■ **Given task**: Extract the lines of the listing below exactly, starting with the line that contains "Task: Tap the back arrow icon" and going on through the line that contains "tap(1068, 61)", leaving the pictures out of your answer.

■ **Data**:
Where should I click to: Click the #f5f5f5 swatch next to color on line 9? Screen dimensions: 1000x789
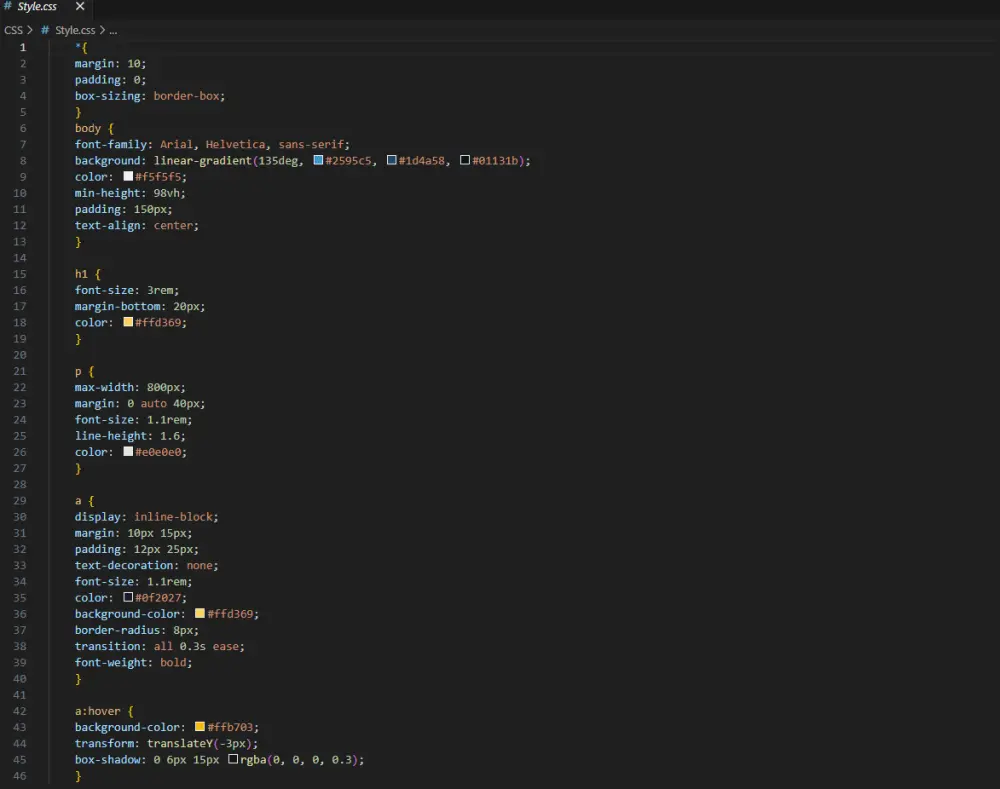(128, 176)
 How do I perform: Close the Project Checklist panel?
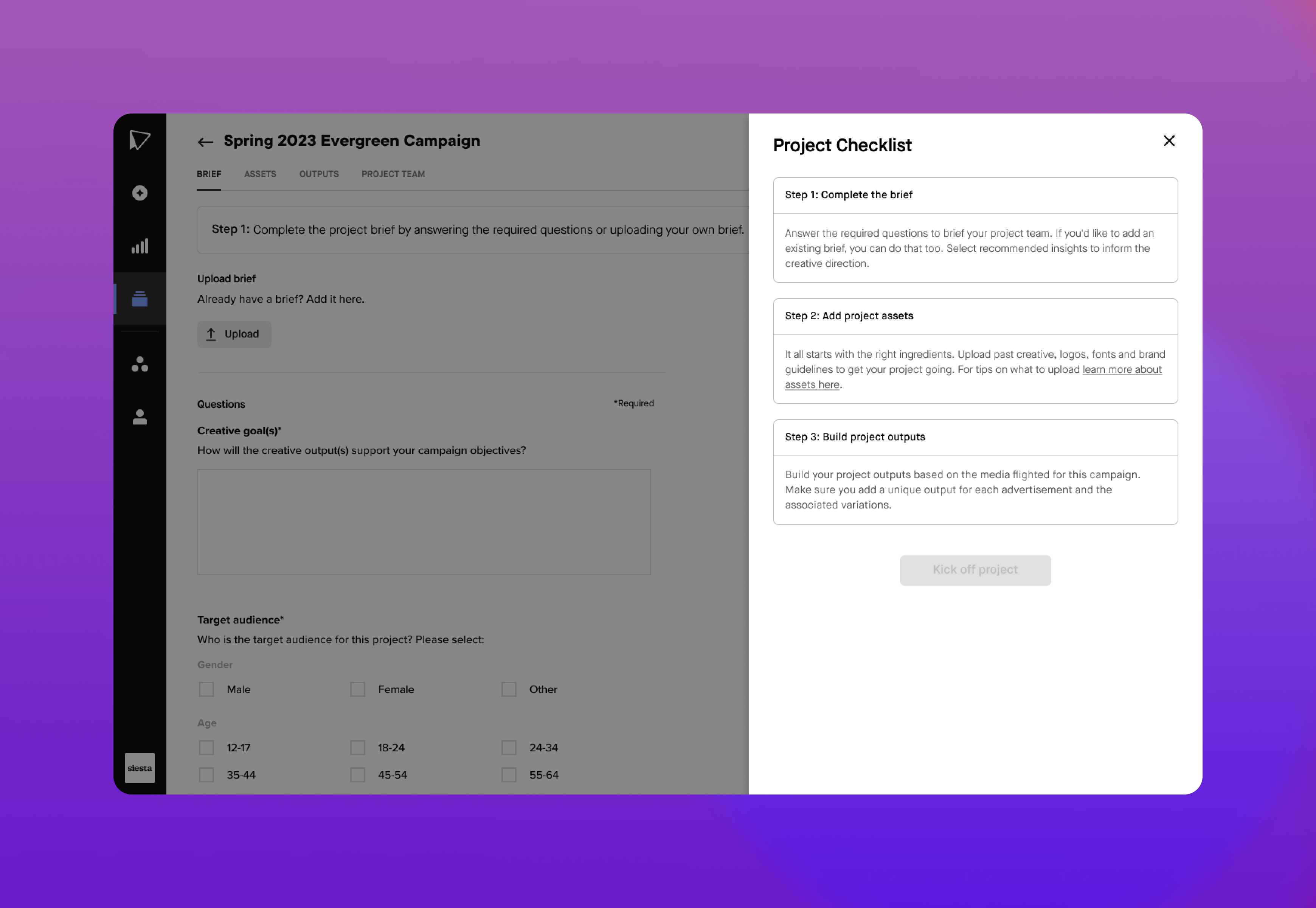[1168, 140]
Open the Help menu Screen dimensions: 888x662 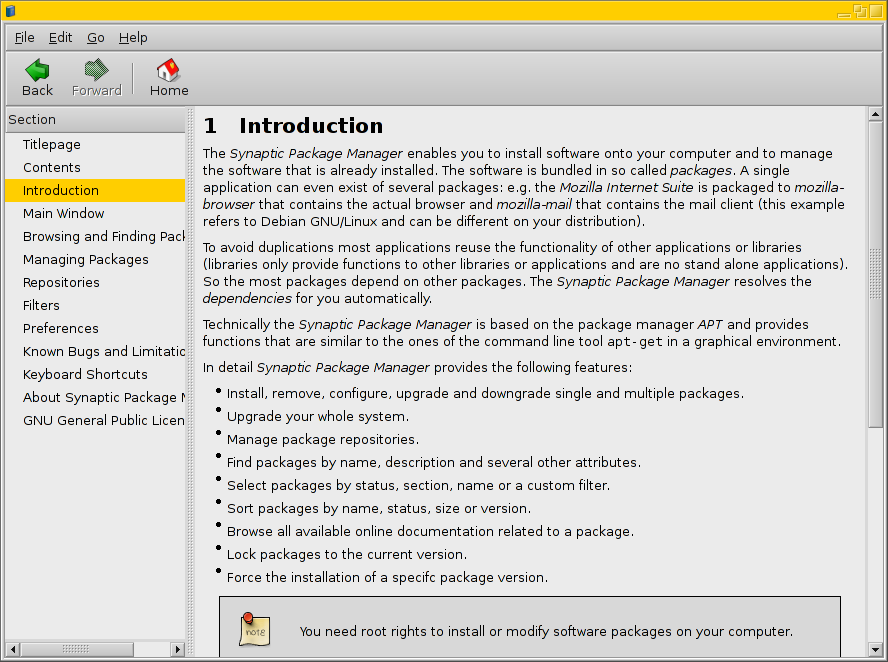tap(133, 37)
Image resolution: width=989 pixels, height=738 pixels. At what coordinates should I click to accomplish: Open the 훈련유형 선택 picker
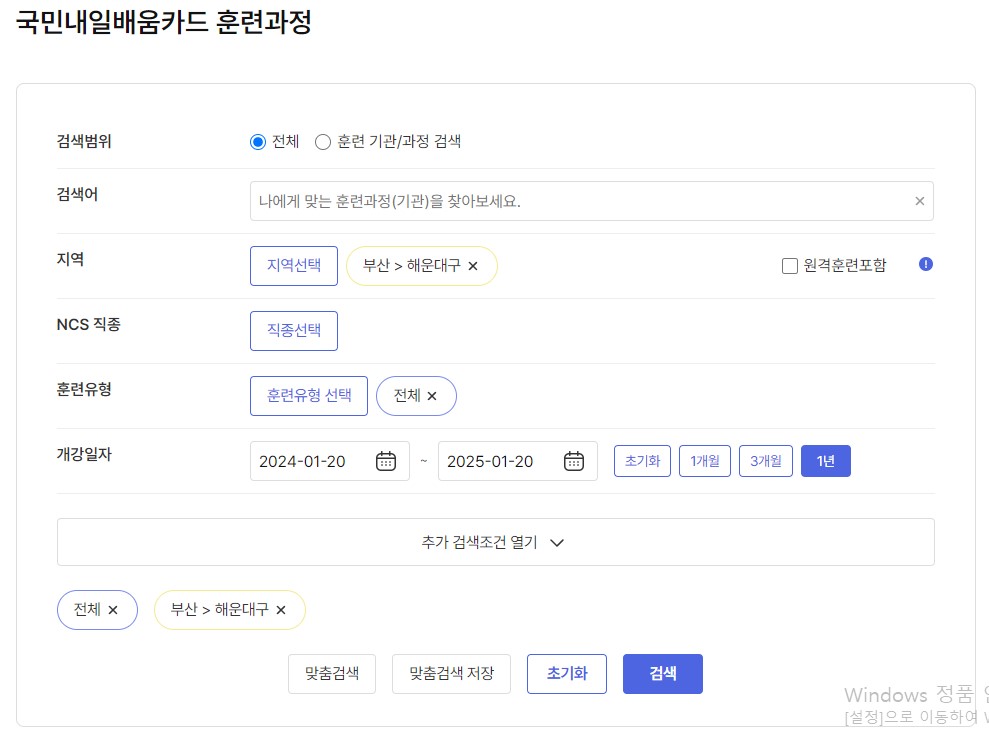click(x=308, y=395)
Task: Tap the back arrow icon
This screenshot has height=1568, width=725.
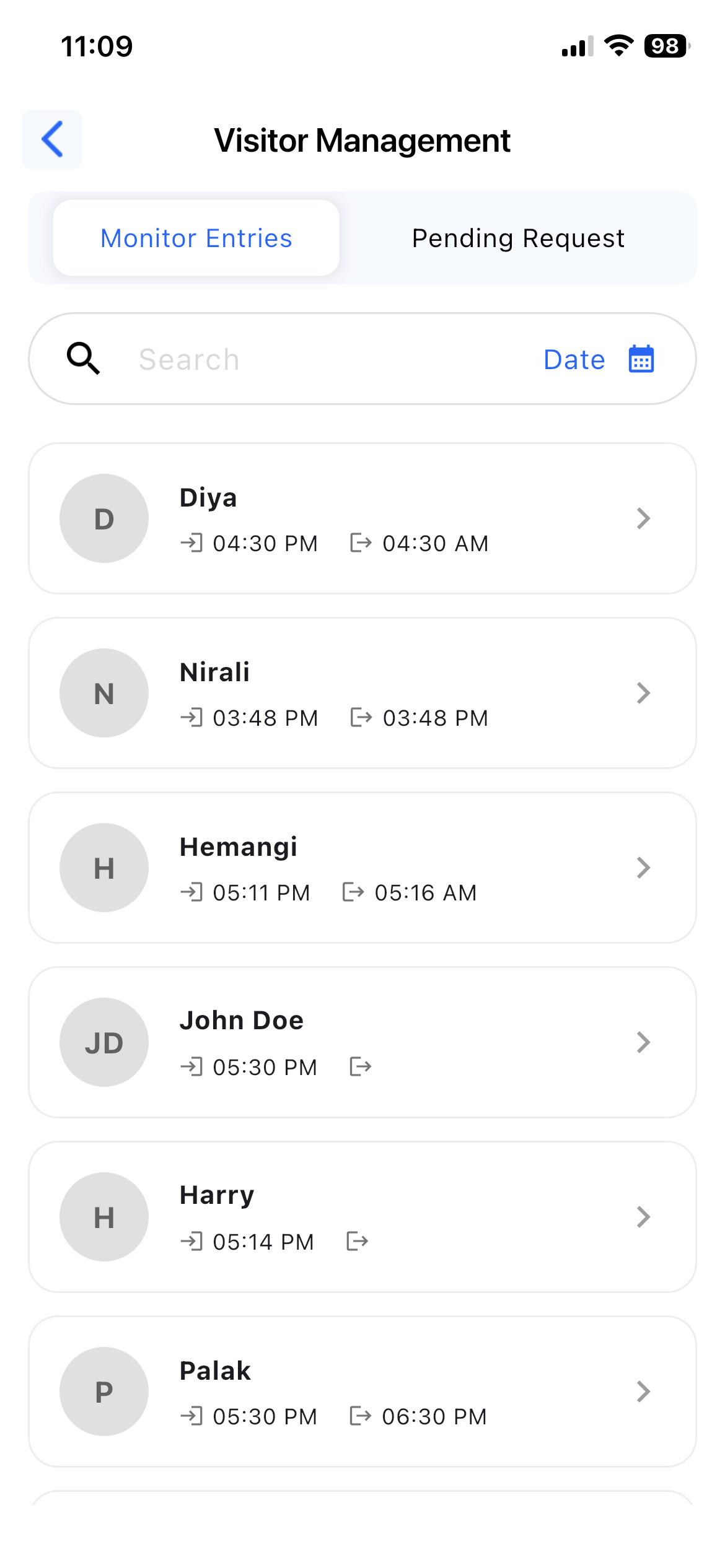Action: coord(52,139)
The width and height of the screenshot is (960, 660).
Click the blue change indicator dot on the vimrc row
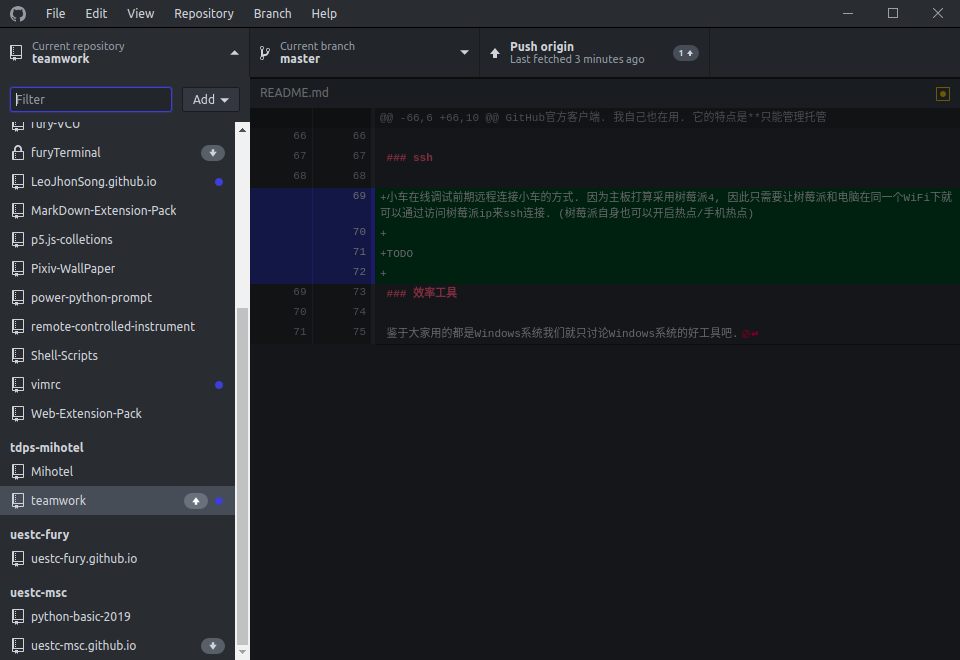[x=219, y=385]
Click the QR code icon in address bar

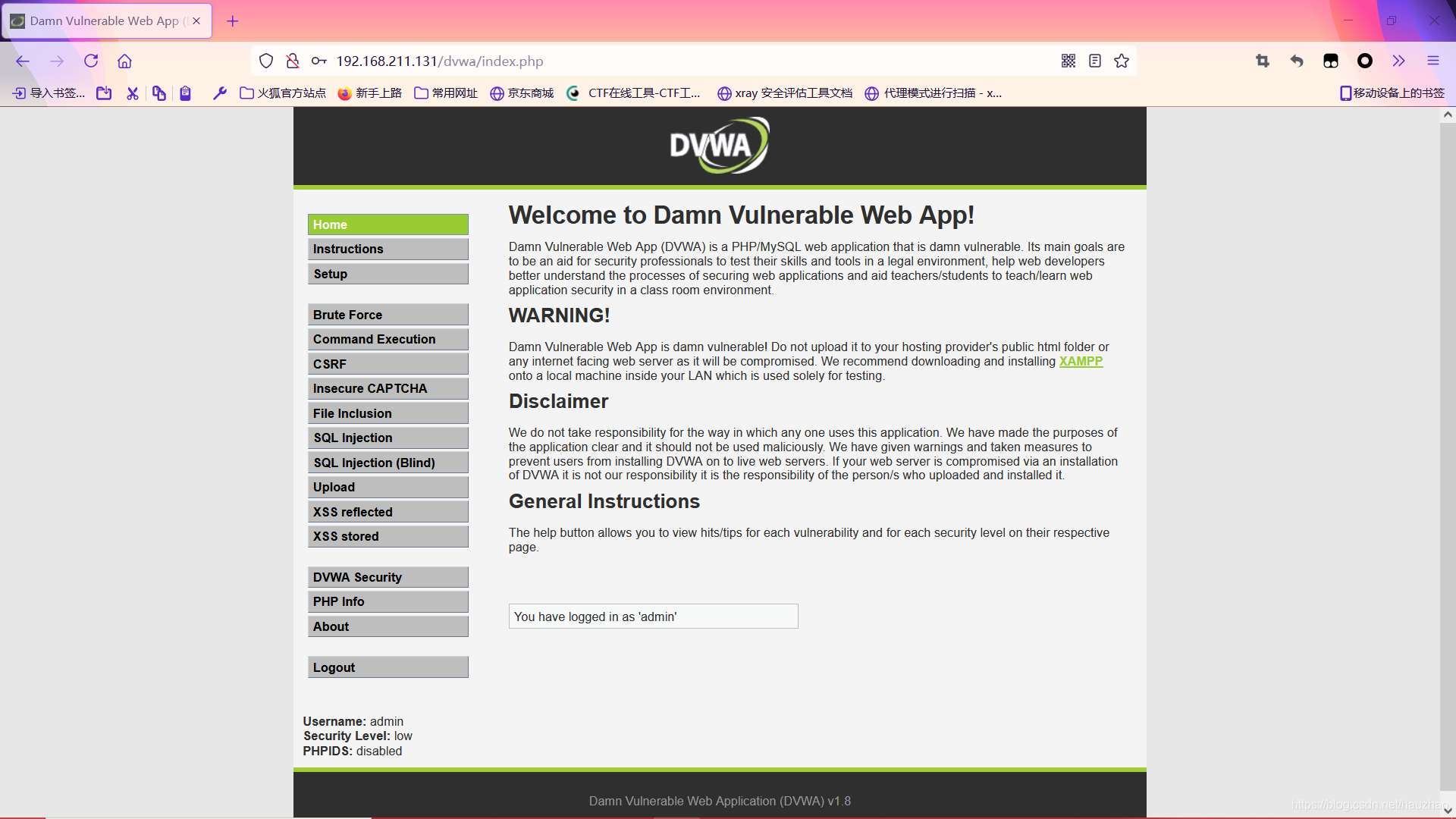tap(1068, 61)
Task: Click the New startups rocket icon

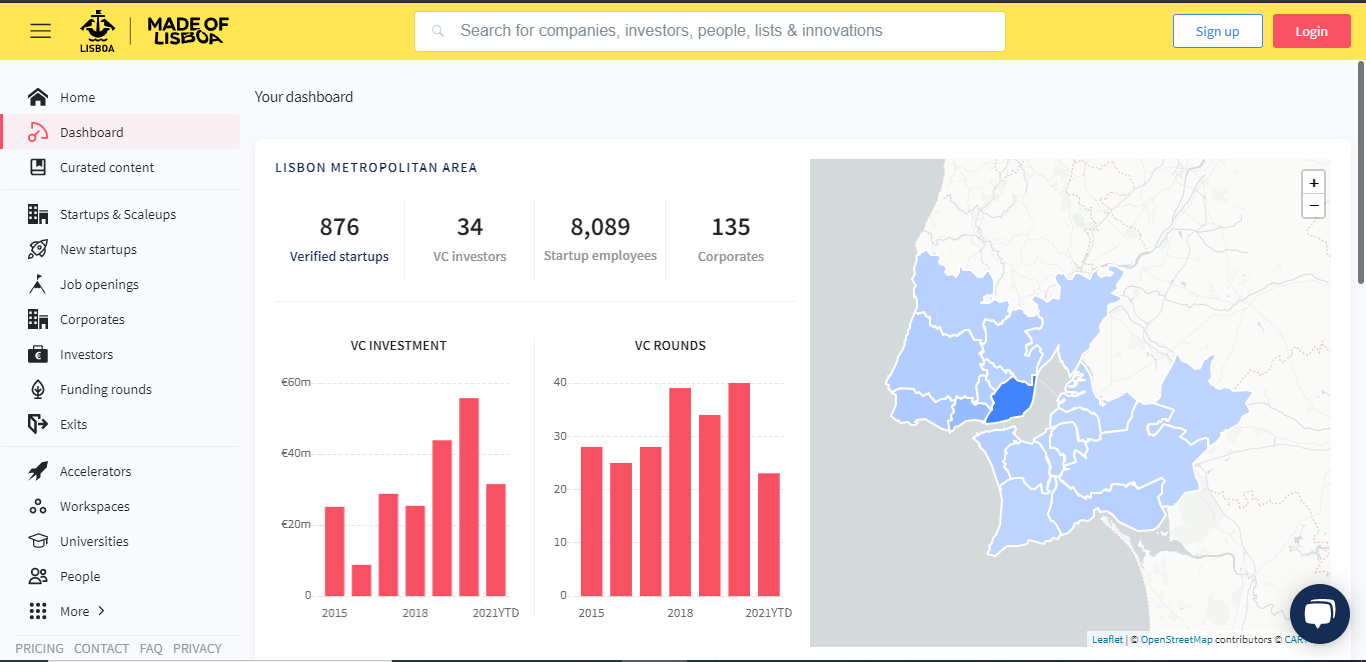Action: [38, 250]
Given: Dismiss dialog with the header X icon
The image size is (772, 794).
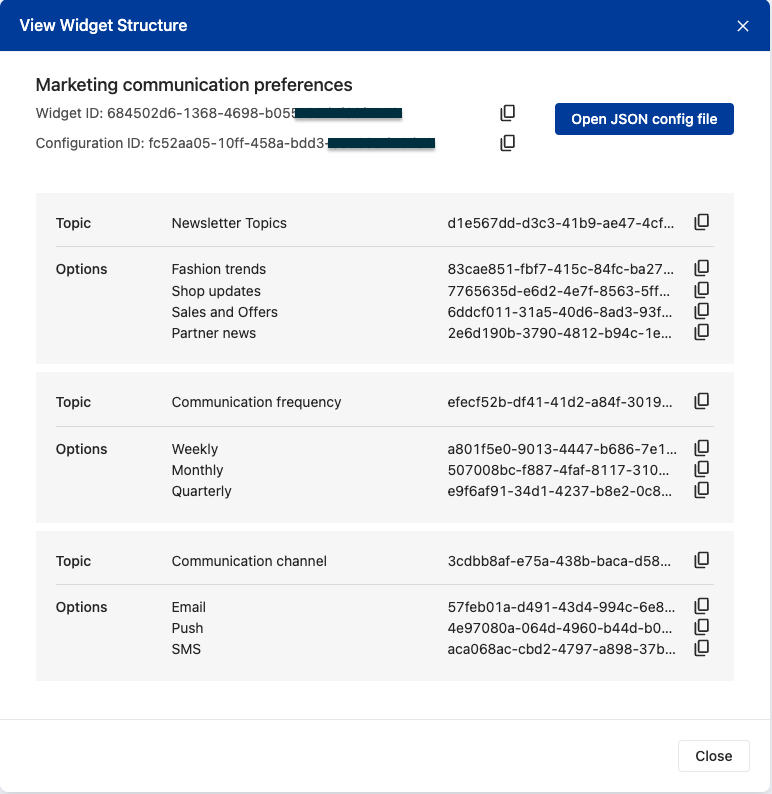Looking at the screenshot, I should (743, 26).
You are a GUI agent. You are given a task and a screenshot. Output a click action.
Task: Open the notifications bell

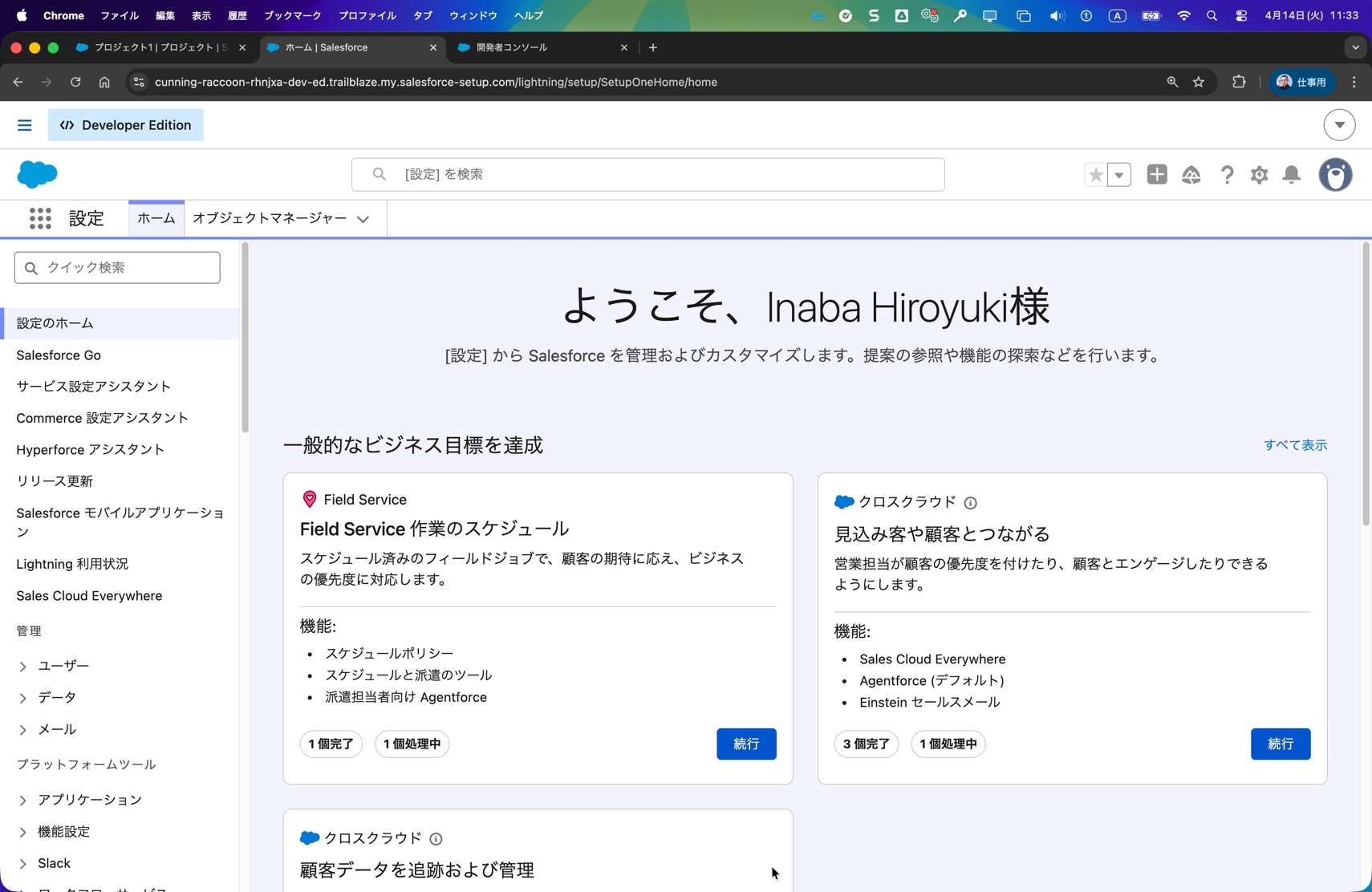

■ **Result**:
Task: Tap the back arrow icon
This screenshot has height=1568, width=725.
Action: coord(52,139)
The width and height of the screenshot is (960, 660).
Click the blue change indicator dot on the vimrc row
[x=219, y=385]
Click the QR code icon in address bar

tap(1068, 61)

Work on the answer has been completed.